ExpressionEngine® User Guide

Legacy Documentation

You are using the documentation for version 4.3.8. Go here for the latest version.

Pagination Class

Generating Pagination

class Pagination_object

The pagination library (and object) is a flexible way to create pagination for many different instances. More often then not, you will not be using all of it’s features and options, but they’re there because we’ve run into situations where they’re needed.

Your first step will be using ExpressionEngine’s pagination library to create a Pagination_object:

ee()->load->library('pagination');
$pagination = ee()->pagination->create();

This instance of a Pagination_object represents the various conditions, template, and parameters for a specific group of things, whether it’s channel entries, comments, files, forum threads, or otherwise.

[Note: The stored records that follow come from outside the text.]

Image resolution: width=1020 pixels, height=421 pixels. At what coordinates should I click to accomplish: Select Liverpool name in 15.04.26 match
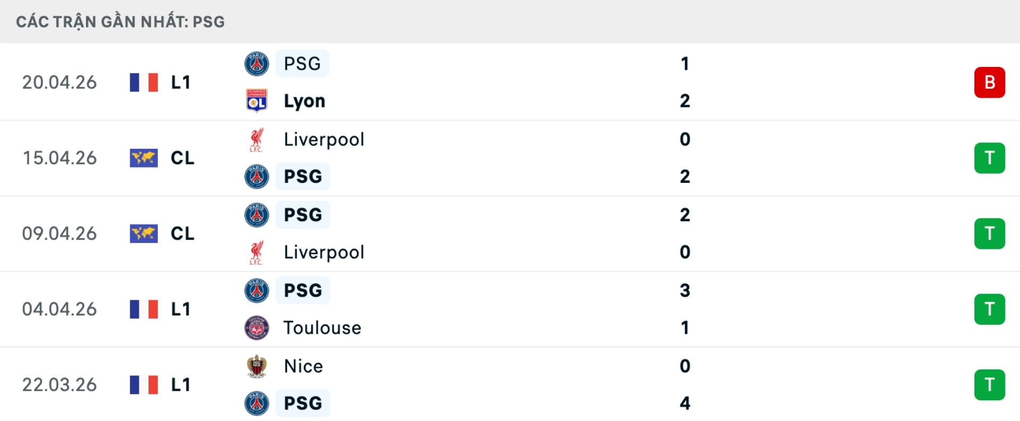tap(324, 140)
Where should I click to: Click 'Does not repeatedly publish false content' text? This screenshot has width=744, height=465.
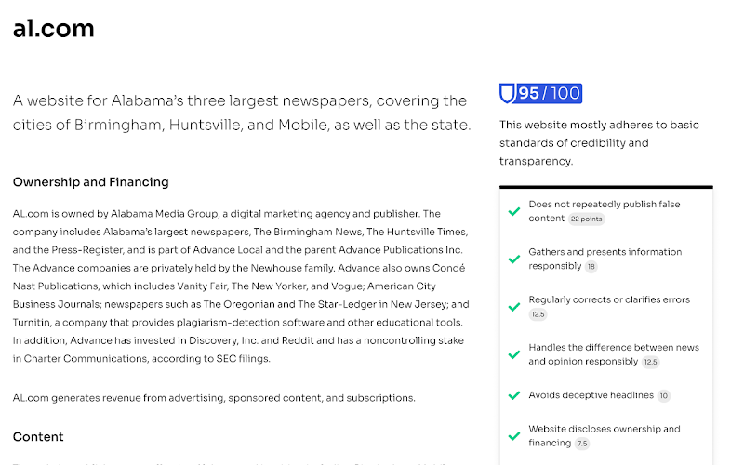coord(605,211)
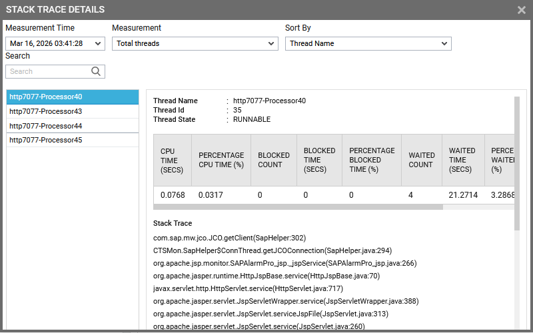Image resolution: width=533 pixels, height=333 pixels.
Task: Expand the Measurement Total threads dropdown
Action: 195,43
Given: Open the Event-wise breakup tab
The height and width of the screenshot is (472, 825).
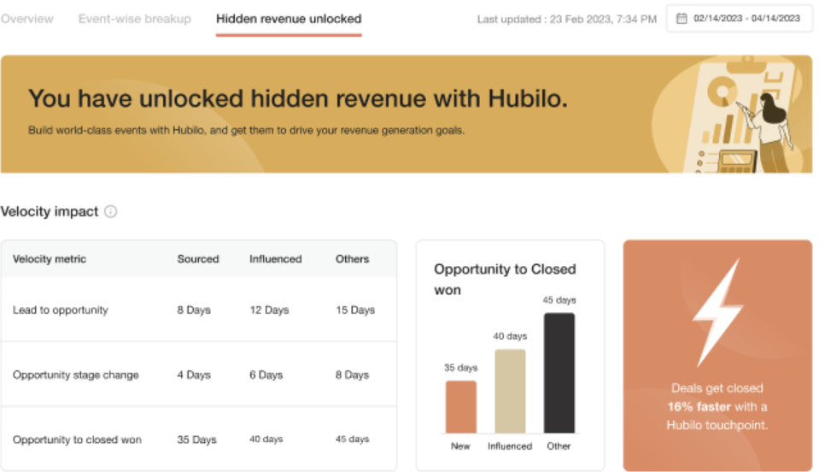Looking at the screenshot, I should [135, 19].
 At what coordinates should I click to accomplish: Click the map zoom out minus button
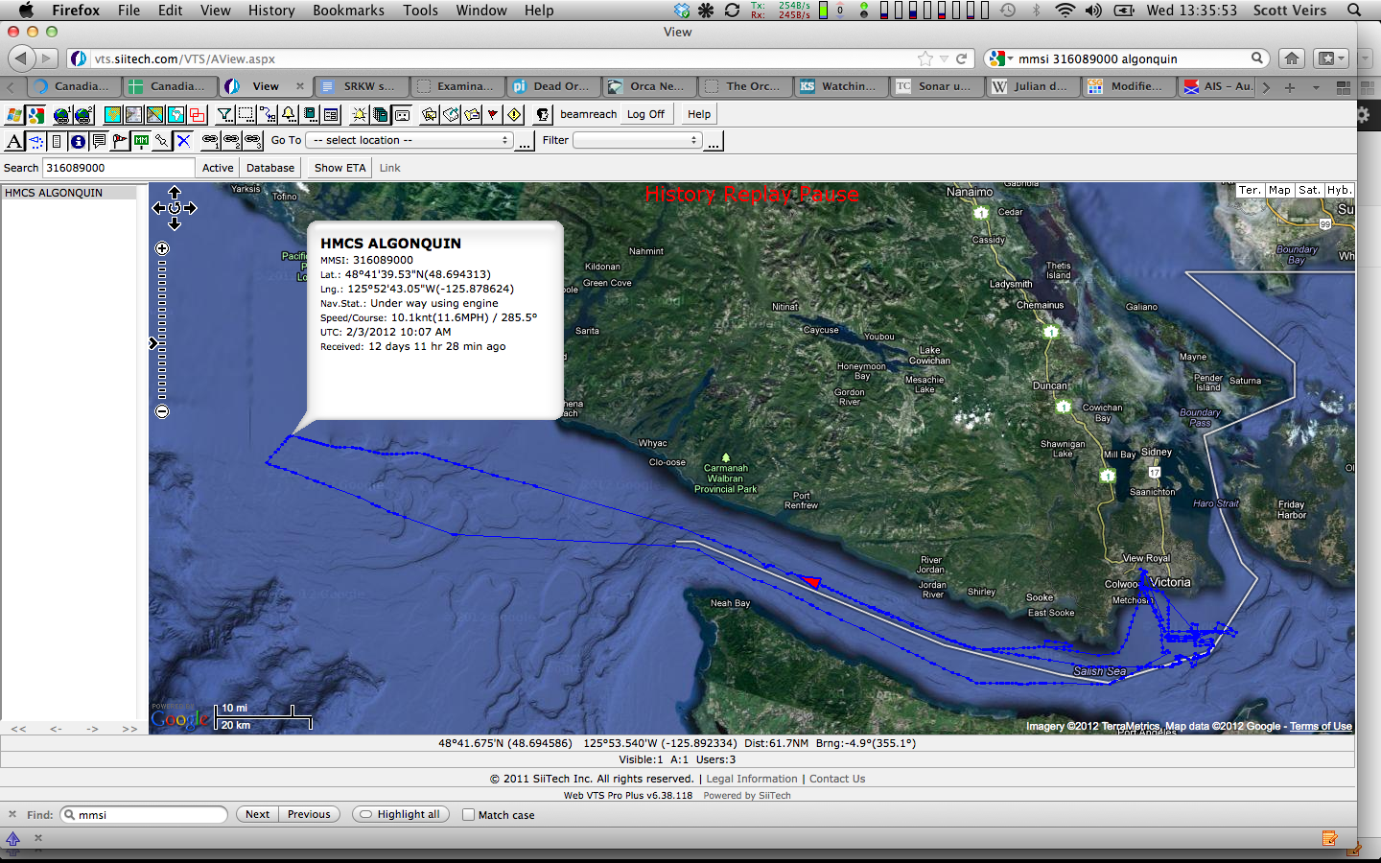[162, 411]
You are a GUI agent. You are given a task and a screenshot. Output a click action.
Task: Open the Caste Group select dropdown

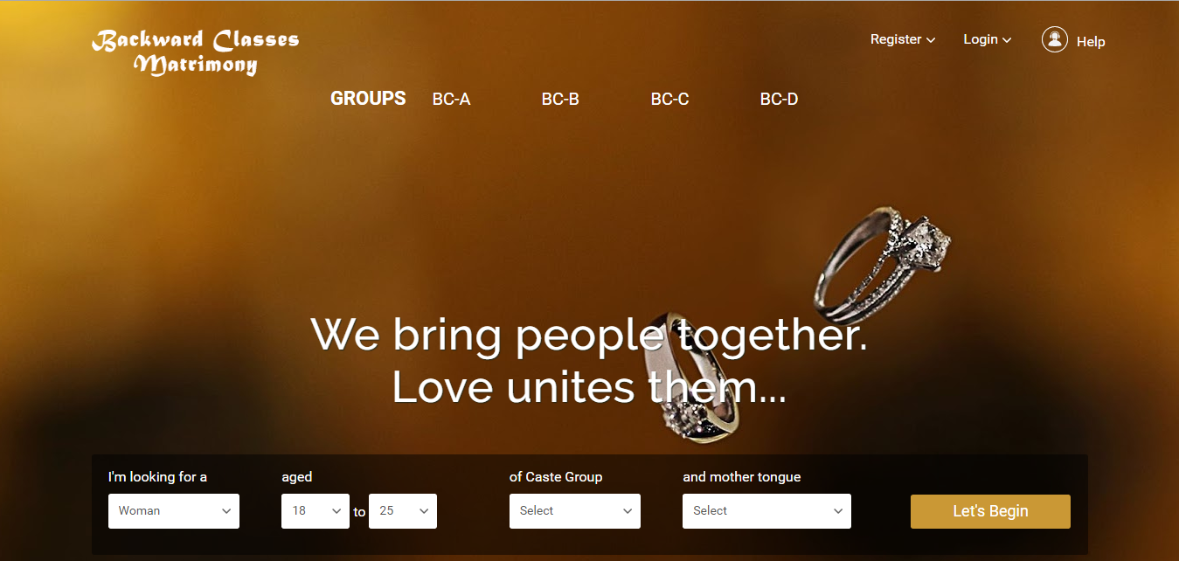click(575, 511)
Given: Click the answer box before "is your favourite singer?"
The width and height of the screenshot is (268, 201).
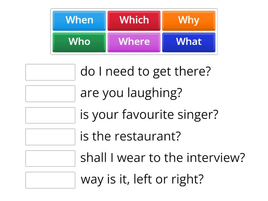Looking at the screenshot, I should (50, 116).
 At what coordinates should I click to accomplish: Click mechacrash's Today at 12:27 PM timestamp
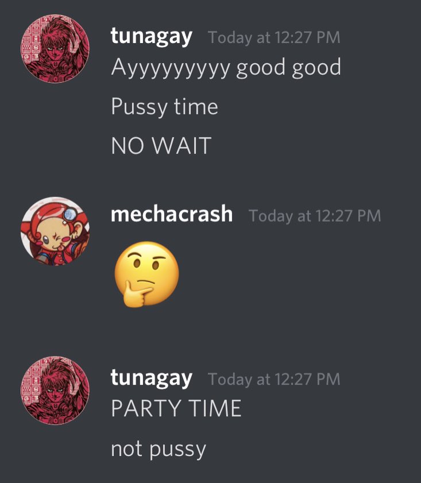(x=315, y=215)

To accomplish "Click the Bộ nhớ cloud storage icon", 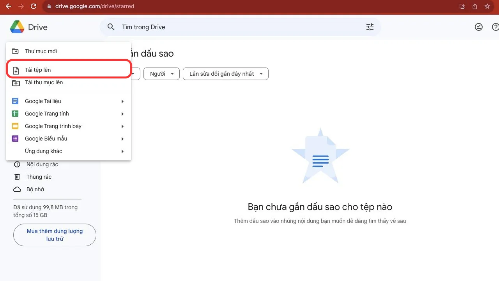I will click(17, 189).
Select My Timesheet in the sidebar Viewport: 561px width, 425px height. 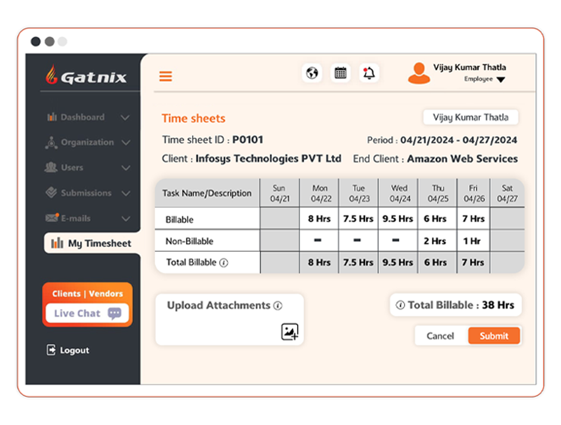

Once you’ve created the object, you need to prepare the template.

Prepare the Template

Pagination_object::prepare($template)

prepare() determines if {paginate} is in the template data and if so, stores it in the object and removes it from the template. If you’re using field pagination (you most likely aren’t) then we also do some work to find additional tags needed for that kind of pagination:

ee()->TMPL->tagdata = $pagination->prepare(ee()->TMPL->tagdata);

The above line removes the pagination template from TMPL::$tagdata parses any parameters set on {pagination_links}. In addition, if you’re using inline pagination (using the Pagination_object::$position) we replace the pagination with a marker instead of removing it entirely.

Parameters:
  • $template (string) – The template data you want to prepare for pagination, typically TMPL::$tagdata.
Returns:

The prepared template, typically with it’s pagination tags removed.

Return type:

String

Build the Pagination

Pagination_object::build($total_items, $per_page)

The next step in the process is building the pagination. This is most of the heavy lifting in the process and consists of figuring out offsets, how many pages should exist given the $total_items and $per_page, the basepath and URLs, and then generates the necessary data to later render:

$total_items = $query->num_rows();
$per_page = ee()->TMPL->fetch_param('limit');
$pagination->build($total_items, $per_page);

It’s recommended that you don’t run this step if pagination isn’t necessary, so you can to see if $Pagination_object::$paginate is TRUE before running Pagination_object::build:

if ($pagination->paginate === TRUE)
{
  ...
  $pagination->build($total_items, $per_page);
}
Parameters:
  • $total_items (int) – The total number of items being paginated.
  • $per_page (int) – The number of items to show per page.
Returns:

TRUE if everything was successful, FALSE otherwise.

Return type:

Boolean

Render the Pagination

Pagination_object::render($return_data)

The last step is rendering the pagination into your template. Normally the pagination will be added to the top, bottom, or both top and bottom of your tag pair depending upon the Pagination_object::$position property:

$this->return_data = $pagination->render($this->return_data);

Note

Unless you’ve manually set Pagination_object::$position to hidden, you should always run Pagination_object::render. It will remove the unused pagination template and tags.

Parameters:
  • $return_data (string) – Template with all individual items parsed, about to be output.
Returns:

$return_data with pagination added back if required. If pagination was unnecessary, nothing is added and the inline template is removed if necessary.

Return type:

String

Properties

property Pagination_object::$paginate

This property is set once Pagination_object::prepare and is useful for checking whether subsequent pagination calls should run. It’s triggered by finding a {paginate} tag, so if you’re using something else, you’ll need to force the Pagination_object’s hand and set this to TRUE.

property Pagination_object::$current_page

The current page number, should be 1 through n.

property Pagination_object::$offset

The current offset, the number of items past the first. For example, if you’re showing 10 items per page and you’re on page 3, your offset should be 20.

property Pagination_object::$total_items

The total number of items being paginated.

property Pagination_object::$total_pages

The total number of pages being paginated.

property Pagination_object::$per_page

The number of items per page.

property Pagination_object::$basepath

The basepath URL for the pagination links. Normally this is automatically determined, but in some cases you will have to specify a basepath.

property Pagination_object::$prefix

The letter used to prefix the offset in pagination URLs (e.g. blog/archive/P30, P is the prefix and 30 is the offset). If changed, ensure this is fairly unique to URL segments.

property Pagination_object::$position

Can only be set, not retrieved. Manually set the position of the pagination. Only options are top, bottom, both, inline, or hidden.

property Pagination_object::$type

Can only be retrieved, not set. This is the name of the calling class and is useful for when using the pagination extension hooks so you can only run your hook for specific modules.

Field Pagination Specific

property Pagination_object::$field_pagination

This property is set once Pagination_object::prepare and is only TRUE in the case of field pagination, which will happen if {multi_field="..."} is found in $template.

property Pagination_object::$cfields

Only used with :attr:`Pagination_object::$field_pagination`. The custom fields that we’re potentially paginating over.

property Pagination_object::$field_pagiation_query

Only used with :attr:`Pagination_object::$field_pagination`. This is the query for the individual item that is being field paginated over.